Records from a collection
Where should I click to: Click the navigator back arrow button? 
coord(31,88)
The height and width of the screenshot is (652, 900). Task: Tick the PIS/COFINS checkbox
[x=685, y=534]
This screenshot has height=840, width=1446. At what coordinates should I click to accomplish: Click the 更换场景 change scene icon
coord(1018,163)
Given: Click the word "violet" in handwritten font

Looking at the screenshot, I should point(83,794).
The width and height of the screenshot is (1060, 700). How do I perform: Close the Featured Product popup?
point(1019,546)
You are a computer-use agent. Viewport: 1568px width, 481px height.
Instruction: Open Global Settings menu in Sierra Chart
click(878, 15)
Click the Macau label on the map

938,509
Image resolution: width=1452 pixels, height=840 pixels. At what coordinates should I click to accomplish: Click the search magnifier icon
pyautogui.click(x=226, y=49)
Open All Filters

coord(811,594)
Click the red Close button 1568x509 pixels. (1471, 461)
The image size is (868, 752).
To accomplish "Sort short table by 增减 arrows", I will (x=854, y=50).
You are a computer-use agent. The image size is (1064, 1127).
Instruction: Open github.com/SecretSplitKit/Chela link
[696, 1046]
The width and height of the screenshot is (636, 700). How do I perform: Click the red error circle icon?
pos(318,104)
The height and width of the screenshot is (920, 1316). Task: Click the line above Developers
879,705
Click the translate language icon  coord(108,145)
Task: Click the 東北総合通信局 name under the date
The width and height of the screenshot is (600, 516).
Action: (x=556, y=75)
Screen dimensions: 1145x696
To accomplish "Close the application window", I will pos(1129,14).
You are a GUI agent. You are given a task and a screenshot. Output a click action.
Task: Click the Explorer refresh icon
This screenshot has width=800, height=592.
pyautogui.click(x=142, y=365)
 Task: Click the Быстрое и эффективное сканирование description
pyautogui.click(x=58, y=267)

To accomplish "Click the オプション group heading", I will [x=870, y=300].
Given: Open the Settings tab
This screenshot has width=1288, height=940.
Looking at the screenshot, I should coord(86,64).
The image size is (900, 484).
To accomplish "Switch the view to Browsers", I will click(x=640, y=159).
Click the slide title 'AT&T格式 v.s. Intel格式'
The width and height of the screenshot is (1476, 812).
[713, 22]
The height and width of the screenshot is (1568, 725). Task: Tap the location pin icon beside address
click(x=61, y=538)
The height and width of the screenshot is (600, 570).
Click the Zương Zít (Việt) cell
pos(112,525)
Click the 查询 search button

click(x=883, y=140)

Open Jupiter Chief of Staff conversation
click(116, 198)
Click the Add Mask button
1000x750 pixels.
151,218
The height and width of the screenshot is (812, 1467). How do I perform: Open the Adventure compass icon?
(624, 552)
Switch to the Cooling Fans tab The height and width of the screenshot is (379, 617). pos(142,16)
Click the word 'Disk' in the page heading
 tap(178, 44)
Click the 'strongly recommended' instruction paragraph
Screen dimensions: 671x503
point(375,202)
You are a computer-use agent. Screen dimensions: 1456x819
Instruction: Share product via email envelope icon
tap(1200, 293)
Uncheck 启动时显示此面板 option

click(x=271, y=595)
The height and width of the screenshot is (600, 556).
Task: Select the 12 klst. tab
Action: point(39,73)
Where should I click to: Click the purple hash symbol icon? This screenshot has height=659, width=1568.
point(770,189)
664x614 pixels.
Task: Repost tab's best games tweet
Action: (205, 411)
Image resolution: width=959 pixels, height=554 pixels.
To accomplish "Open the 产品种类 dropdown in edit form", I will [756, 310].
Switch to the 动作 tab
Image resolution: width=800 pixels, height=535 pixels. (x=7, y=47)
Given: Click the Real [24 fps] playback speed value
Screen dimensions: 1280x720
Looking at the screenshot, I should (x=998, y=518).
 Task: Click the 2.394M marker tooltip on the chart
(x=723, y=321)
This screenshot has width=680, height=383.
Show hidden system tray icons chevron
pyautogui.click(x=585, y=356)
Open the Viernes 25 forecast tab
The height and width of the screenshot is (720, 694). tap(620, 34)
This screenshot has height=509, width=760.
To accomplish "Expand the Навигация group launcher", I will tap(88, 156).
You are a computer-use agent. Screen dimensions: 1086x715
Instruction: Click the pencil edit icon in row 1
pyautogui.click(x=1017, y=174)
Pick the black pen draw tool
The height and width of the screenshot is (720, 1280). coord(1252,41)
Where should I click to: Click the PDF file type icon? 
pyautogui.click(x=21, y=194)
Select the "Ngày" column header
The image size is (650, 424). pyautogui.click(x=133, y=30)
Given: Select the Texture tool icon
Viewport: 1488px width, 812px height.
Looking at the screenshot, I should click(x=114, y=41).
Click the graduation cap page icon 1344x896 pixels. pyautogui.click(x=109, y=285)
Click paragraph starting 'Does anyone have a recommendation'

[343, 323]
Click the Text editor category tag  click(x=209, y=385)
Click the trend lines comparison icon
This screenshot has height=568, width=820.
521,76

What the exercise asks
Update the records above by replacing "computer-use agent" with "screen-control agent" wherever it occurs, and leave everything else unchanged.

Result
Where should I click to: Click the navigator back arrow button? 
coord(31,88)
The height and width of the screenshot is (652, 900). Task: Tick the PIS/COFINS checkbox
[x=685, y=534]
This screenshot has height=840, width=1446. At what coordinates should I click to accomplish: Click the 更换场景 change scene icon
coord(1018,163)
Given: Click the word "violet" in handwritten font

Looking at the screenshot, I should point(83,794).
The width and height of the screenshot is (1060, 700). How do I perform: Close the Featured Product popup?
point(1019,546)
You are a screen-control agent. Viewport: 1568px width, 481px height.
Instruction: Open Global Settings menu in Sierra Chart
click(878, 15)
Click the Macau label on the map

938,509
Image resolution: width=1452 pixels, height=840 pixels. At what coordinates should I click to accomplish: Click the search magnifier icon
pyautogui.click(x=226, y=49)
Open All Filters

coord(811,594)
Click the red Close button 1568x509 pixels. (1471, 461)
The image size is (868, 752).
To accomplish "Sort short table by 增减 arrows", I will (x=854, y=50).
You are a screen-control agent. The image size is (1064, 1127).
Instruction: Open github.com/SecretSplitKit/Chela link
[696, 1046]
The width and height of the screenshot is (636, 700). How do I perform: Click the red error circle icon?
pos(318,104)
The height and width of the screenshot is (920, 1316). Task: Click the line above Developers
879,705
Click the translate language icon  coord(108,145)
Task: Click the 東北総合通信局 name under the date
The width and height of the screenshot is (600, 516).
Action: (x=556, y=75)
Screen dimensions: 1145x696
To accomplish "Close the application window", I will pos(1129,14).
You are a GUI agent. You are given a task and a screenshot. Output a click action.
Task: Click the Explorer refresh icon
This screenshot has width=800, height=592.
pyautogui.click(x=142, y=365)
 Task: Click the Быстрое и эффективное сканирование description
pyautogui.click(x=58, y=267)

To accomplish "Click the オプション group heading", I will [x=870, y=300].
Given: Open the Settings tab
This screenshot has width=1288, height=940.
Looking at the screenshot, I should coord(86,64).
The image size is (900, 484).
To accomplish "Switch the view to Browsers", I will click(x=640, y=159).
Click the slide title 'AT&T格式 v.s. Intel格式'
The width and height of the screenshot is (1476, 812).
[713, 22]
The height and width of the screenshot is (1568, 725). Task: Tap the location pin icon beside address
click(x=61, y=538)
The height and width of the screenshot is (600, 570).
Click the Zương Zít (Việt) cell
pos(112,525)
Click the 查询 search button

click(x=883, y=140)

Open Jupiter Chief of Staff conversation
click(116, 198)
Click the Add Mask button
1000x750 pixels.
151,218
The height and width of the screenshot is (812, 1467). How do I perform: Open the Adventure compass icon?
(624, 552)
Switch to the Cooling Fans tab The height and width of the screenshot is (379, 617). pos(142,16)
Click the word 'Disk' in the page heading
 tap(178, 44)
Click the 'strongly recommended' instruction paragraph
Screen dimensions: 671x503
point(375,202)
You are a screen-control agent. Screen dimensions: 1456x819
Instruction: Share product via email envelope icon
tap(1200, 293)
Uncheck 启动时显示此面板 option

click(x=271, y=595)
The height and width of the screenshot is (600, 556).
Task: Select the 12 klst. tab
Action: point(39,73)
Where should I click to: Click the purple hash symbol icon? This screenshot has height=659, width=1568.
point(770,189)
664x614 pixels.
Task: Repost tab's best games tweet
Action: (205, 411)
Image resolution: width=959 pixels, height=554 pixels.
To accomplish "Open the 产品种类 dropdown in edit form", I will [756, 310].
Switch to the 动作 tab
Image resolution: width=800 pixels, height=535 pixels. (x=7, y=47)
Given: Click the Real [24 fps] playback speed value
Screen dimensions: 1280x720
Looking at the screenshot, I should (x=998, y=518).
 Task: Click the 2.394M marker tooltip on the chart
(x=723, y=321)
This screenshot has width=680, height=383.
Show hidden system tray icons chevron
pyautogui.click(x=585, y=356)
Open the Viernes 25 forecast tab
The height and width of the screenshot is (720, 694). tap(620, 34)
This screenshot has height=509, width=760.
To accomplish "Expand the Навигация group launcher", I will tap(88, 156).
You are a screen-control agent. Screen dimensions: 1086x715
Instruction: Click the pencil edit icon in row 1
pyautogui.click(x=1017, y=174)
Pick the black pen draw tool
The height and width of the screenshot is (720, 1280). coord(1252,41)
Where should I click to: Click the PDF file type icon? 
pyautogui.click(x=21, y=194)
Select the "Ngày" column header
The image size is (650, 424). pyautogui.click(x=133, y=30)
Given: Select the Texture tool icon
Viewport: 1488px width, 812px height.
Looking at the screenshot, I should click(x=114, y=41).
Click the graduation cap page icon 1344x896 pixels. pyautogui.click(x=109, y=285)
Click paragraph starting 'Does anyone have a recommendation'

[343, 323]
Click the Text editor category tag  click(x=209, y=385)
Click the trend lines comparison icon
This screenshot has height=568, width=820.
521,76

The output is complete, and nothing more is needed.